Osteoporosis is caused by a loss of bone mass as well as the fraying of bone tissue, which makes the bones susceptible to fractures and breaks, even from otherwise innocuous activities. The bone disease will affect as many as 50% of women and 25% of men in their lifetimes, particularly in their later years, and it’s often difficult to pick up the signs of its development. With that in mind, let’s take a look at 8 signs that osteoporosis may be ravaging your bones.
8. Family History of Osteoporosis
You’re at a greater risk of developing osteoporosis if members of your immediate family have also developed it, particularly your parents, grandparents, or siblings. If one or both of your parents have suffered hip fractures, that’s one of the most telling signs that you could be at risk of getting osteoporosis in the future yourself. Your ethnicity also comes into play, with those of European and Asian descent being more likely to suffer from it. In comparison, those of Hispanic or African descent are about half as likely to develop osteoporosis.
7. Growing Shorter
Most of us are likely to grow a little shorter as we age, but a greater-than-normal loss of height could be a sign of osteoporosis. As the spinal bones weaken, they can collapse on each other, leading to a noteworthy drop in height. While back pain can accompany such a collapse and can be a warning sign of its own, it’s not always present. Women on average lose about two inches in height by the time they’re 70, while men lose about one inch, so any height losses of half-an-inch or more above those averages are considered a warning sign.
6. Losing Teeth
While teeth falling out could be caused by poor dental hygiene or other factors, it could also be a sign of osteoporosis. As teeth are held in place by the jaw bone, its erosion can cause not only a loss of teeth but also other dental and oral issues. In addition, denture wearers can also be affected by osteoporosis, and are more likely to need new dentures with greater frequency, as bone loss can lead to changes in the ridges that hold dentures in place.
5. Poor Posture
As with a loss of height and back pain, poor posture can also be another sign that osteoporosis has taken hold in the spine and may have caused fractures to the vertebrae. The fractures can lead to various states of spinal misalignment, known as Kyphosis, or dowager’s hump, with the worst cases forcing sufferers into very bent-over positions. As with the other cases involving the spine, pain may or may not be present, so height and posture are two of the defining traits to recognize osteoporosis’s effects on the back.
4. Small Frame
If you have a slight frame, you’re more likely to develop osteoporosis as you age, as you have less bone mass, which peaks in your early-20’s, than people with average or large builds. As this bone mass begins to deplete as we age, those who started with less peak bone mass are more likely to run low and develop osteoporosis. It’s estimated that about 15% of people have smaller-than-average frames, which can most easily be measured by comparing your wrist size in conjunction with your height. You can calculate your frame size using the following chart from the National Institutes of Health.

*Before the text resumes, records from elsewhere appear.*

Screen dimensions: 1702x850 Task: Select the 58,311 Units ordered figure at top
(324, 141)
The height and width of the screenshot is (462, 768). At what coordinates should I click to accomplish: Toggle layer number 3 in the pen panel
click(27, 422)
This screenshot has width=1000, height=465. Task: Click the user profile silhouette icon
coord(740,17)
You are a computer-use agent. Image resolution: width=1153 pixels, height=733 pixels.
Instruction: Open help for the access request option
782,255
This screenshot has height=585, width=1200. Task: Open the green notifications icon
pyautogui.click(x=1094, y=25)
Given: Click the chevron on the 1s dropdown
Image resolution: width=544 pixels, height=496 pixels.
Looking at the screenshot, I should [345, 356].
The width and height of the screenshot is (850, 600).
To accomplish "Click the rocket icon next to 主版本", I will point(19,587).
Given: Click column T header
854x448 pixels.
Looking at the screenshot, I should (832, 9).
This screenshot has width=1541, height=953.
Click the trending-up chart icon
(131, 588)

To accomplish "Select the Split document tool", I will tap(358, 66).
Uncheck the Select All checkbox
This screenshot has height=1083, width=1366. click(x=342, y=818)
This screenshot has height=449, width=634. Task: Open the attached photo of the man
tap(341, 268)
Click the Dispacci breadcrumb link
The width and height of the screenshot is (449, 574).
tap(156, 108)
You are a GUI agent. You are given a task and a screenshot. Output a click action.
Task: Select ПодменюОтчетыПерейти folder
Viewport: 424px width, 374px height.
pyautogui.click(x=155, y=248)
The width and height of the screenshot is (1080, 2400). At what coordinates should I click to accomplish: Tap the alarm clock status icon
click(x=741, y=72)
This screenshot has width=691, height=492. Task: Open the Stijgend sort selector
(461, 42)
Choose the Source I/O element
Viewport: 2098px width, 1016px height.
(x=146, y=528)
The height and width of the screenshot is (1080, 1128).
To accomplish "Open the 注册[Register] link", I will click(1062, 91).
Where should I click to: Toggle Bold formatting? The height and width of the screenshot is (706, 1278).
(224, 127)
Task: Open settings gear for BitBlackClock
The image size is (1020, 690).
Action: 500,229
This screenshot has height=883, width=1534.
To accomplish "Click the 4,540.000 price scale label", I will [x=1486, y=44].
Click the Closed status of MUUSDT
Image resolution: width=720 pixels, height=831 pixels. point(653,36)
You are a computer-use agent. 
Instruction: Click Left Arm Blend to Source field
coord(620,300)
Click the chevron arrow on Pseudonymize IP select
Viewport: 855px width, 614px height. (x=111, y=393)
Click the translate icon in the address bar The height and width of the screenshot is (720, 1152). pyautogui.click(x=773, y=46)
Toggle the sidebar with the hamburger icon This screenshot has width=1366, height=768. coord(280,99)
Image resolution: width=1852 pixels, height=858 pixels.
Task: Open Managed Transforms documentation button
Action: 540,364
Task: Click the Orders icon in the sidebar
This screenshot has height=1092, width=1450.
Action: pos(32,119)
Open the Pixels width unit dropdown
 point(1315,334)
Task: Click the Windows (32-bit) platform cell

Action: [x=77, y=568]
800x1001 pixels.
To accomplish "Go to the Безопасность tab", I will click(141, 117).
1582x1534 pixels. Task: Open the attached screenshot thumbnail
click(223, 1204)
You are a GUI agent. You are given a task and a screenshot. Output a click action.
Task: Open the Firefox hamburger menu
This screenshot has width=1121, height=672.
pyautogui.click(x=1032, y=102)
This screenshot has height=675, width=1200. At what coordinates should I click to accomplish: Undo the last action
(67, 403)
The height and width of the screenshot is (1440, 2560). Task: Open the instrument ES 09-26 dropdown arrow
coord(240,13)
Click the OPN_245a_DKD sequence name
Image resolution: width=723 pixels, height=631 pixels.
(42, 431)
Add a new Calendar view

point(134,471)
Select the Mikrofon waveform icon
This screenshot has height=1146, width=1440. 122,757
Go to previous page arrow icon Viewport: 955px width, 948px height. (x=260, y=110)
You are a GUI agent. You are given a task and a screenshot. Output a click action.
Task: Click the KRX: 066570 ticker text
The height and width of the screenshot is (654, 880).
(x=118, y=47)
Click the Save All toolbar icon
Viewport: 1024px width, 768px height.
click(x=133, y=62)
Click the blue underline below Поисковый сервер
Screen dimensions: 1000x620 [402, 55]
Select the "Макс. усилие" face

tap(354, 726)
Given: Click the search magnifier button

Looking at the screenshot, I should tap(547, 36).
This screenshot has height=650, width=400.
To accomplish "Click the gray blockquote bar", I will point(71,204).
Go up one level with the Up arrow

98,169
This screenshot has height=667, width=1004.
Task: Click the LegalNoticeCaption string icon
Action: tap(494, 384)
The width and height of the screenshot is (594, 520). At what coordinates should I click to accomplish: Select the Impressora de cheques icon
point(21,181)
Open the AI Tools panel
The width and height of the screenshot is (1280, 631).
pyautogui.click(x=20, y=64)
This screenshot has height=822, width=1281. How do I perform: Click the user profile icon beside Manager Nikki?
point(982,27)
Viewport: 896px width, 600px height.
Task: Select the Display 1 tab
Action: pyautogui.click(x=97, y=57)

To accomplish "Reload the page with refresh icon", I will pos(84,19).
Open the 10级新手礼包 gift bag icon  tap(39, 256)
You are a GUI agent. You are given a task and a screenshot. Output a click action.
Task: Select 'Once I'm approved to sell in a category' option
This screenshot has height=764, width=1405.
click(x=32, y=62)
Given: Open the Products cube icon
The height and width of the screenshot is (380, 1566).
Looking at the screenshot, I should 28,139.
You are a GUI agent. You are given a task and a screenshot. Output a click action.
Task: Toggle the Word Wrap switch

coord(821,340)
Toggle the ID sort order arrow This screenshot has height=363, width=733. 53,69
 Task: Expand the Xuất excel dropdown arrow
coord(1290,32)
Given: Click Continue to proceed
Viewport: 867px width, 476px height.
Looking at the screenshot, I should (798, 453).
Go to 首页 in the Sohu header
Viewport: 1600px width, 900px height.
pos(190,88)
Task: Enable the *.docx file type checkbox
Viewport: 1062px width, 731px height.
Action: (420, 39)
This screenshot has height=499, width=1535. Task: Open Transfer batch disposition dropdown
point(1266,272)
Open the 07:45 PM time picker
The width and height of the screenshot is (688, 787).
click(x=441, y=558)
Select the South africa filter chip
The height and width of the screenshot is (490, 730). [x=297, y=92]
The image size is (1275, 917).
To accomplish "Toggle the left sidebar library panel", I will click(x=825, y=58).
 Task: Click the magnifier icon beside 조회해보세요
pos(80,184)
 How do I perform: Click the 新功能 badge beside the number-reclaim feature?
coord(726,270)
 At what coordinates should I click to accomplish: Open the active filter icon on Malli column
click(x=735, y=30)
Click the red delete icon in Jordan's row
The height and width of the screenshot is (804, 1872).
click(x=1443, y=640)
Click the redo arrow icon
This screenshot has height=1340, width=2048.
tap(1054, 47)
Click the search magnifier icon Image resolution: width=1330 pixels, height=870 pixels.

For women, this is one of the biggest signs that they’re now at an increased risk of osteoporosis. When a woman enters menopause, her estrogen levels decline and bone loss begins to greatly outpace bone growth, as estrogen inhibits bone resorption and slows the process of bone turnover. This is why women are anywhere from 50% to 100% more likely to develop osteoporosis than men. Hormone therapy may be necessary for women who hit menopause at a young age, or for post-menopausal women who have other osteoporosis risk factors as well.
2. Medical Conditions
If you’re suffering from any of a number of different medical conditions which either weaken the bones or require you to undergo treatments that weaken the bones, you are a greater risk of osteoporosis developing. Some of the conditions that could cause bone loss are rheumatoid arthritis, celiac disease, chronic obstructive pulmonary disease (COPD), lupus, kidney disease, and chronic liver disease. If you’ve had gastric bypass surgery, taken hormonal treatments for breast cancer or prostate cancer, or have taken corticosteroid medications like cortisone over a long period of time, those treatments could also lead to weaker bones and a higher risk of osteoporosis.
1. Easily Fractured Bones
This is the surest sign that osteoporosis is present in your bones, though one that would ideally be avoided by catching some of the other signs before this one can occur. The hips, wrists, and spine are particularly prone to suffering osteoporotic fractures, which are about 6x more likely than incidences of heart attack or stroke. Hip fractures can be particularly damaging, with over 30% of those who suffer one dying within the next year. About 50% of people who suffer hip fractures will also have another fracture within 5 years.